Number the lines of the rows below, beginning with the first line and stopping after the line that contains "click(689, 169)". Leave out blank lines and pictures.

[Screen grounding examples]
***
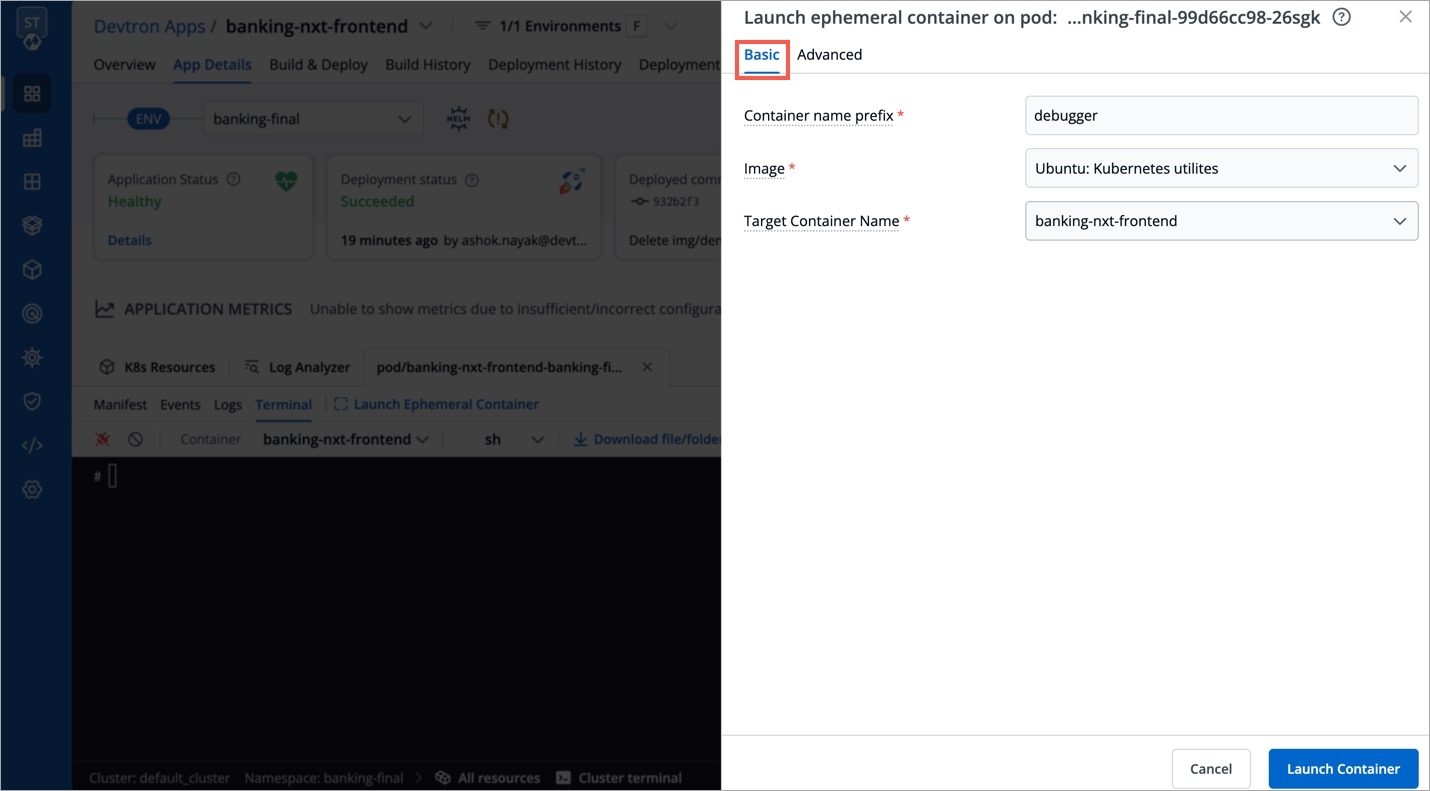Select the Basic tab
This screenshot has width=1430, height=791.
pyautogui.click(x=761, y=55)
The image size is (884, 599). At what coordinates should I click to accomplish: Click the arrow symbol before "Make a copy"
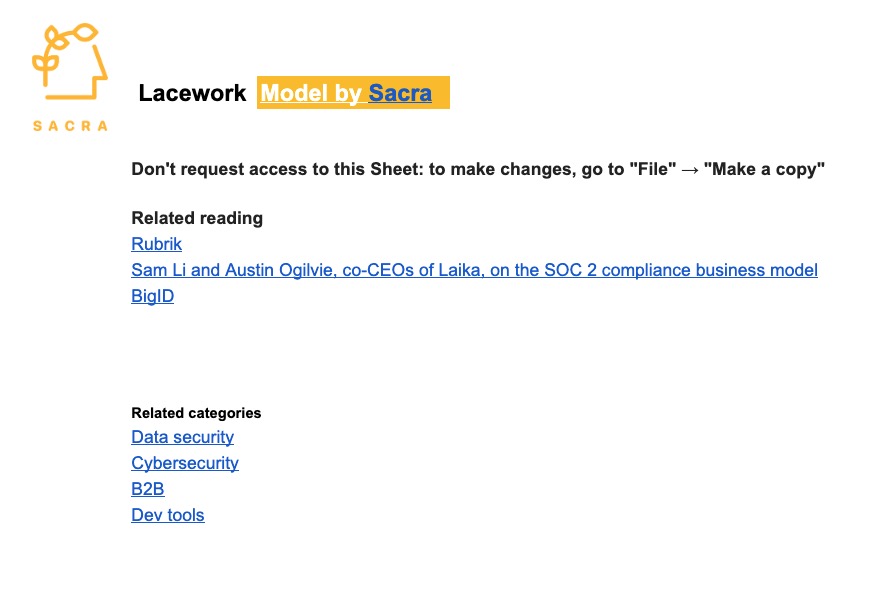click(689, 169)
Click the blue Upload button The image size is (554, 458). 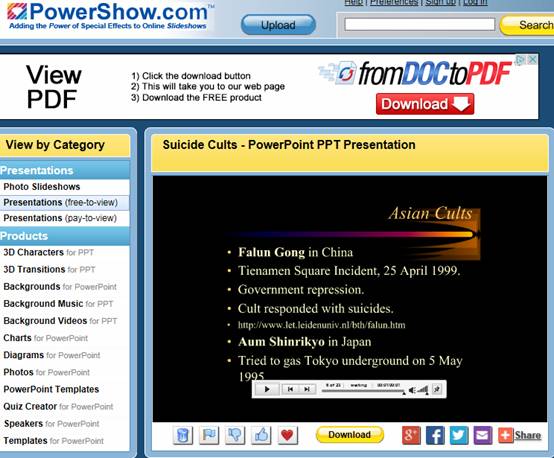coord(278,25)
***
Result for this exercise:
1. Select the Basic tab
2. This screenshot has width=1430, height=791.
3. pyautogui.click(x=761, y=55)
4. The image size is (884, 599). At what coordinates should I click to accomplish: Click the arrow symbol before "Make a copy"
5. click(689, 169)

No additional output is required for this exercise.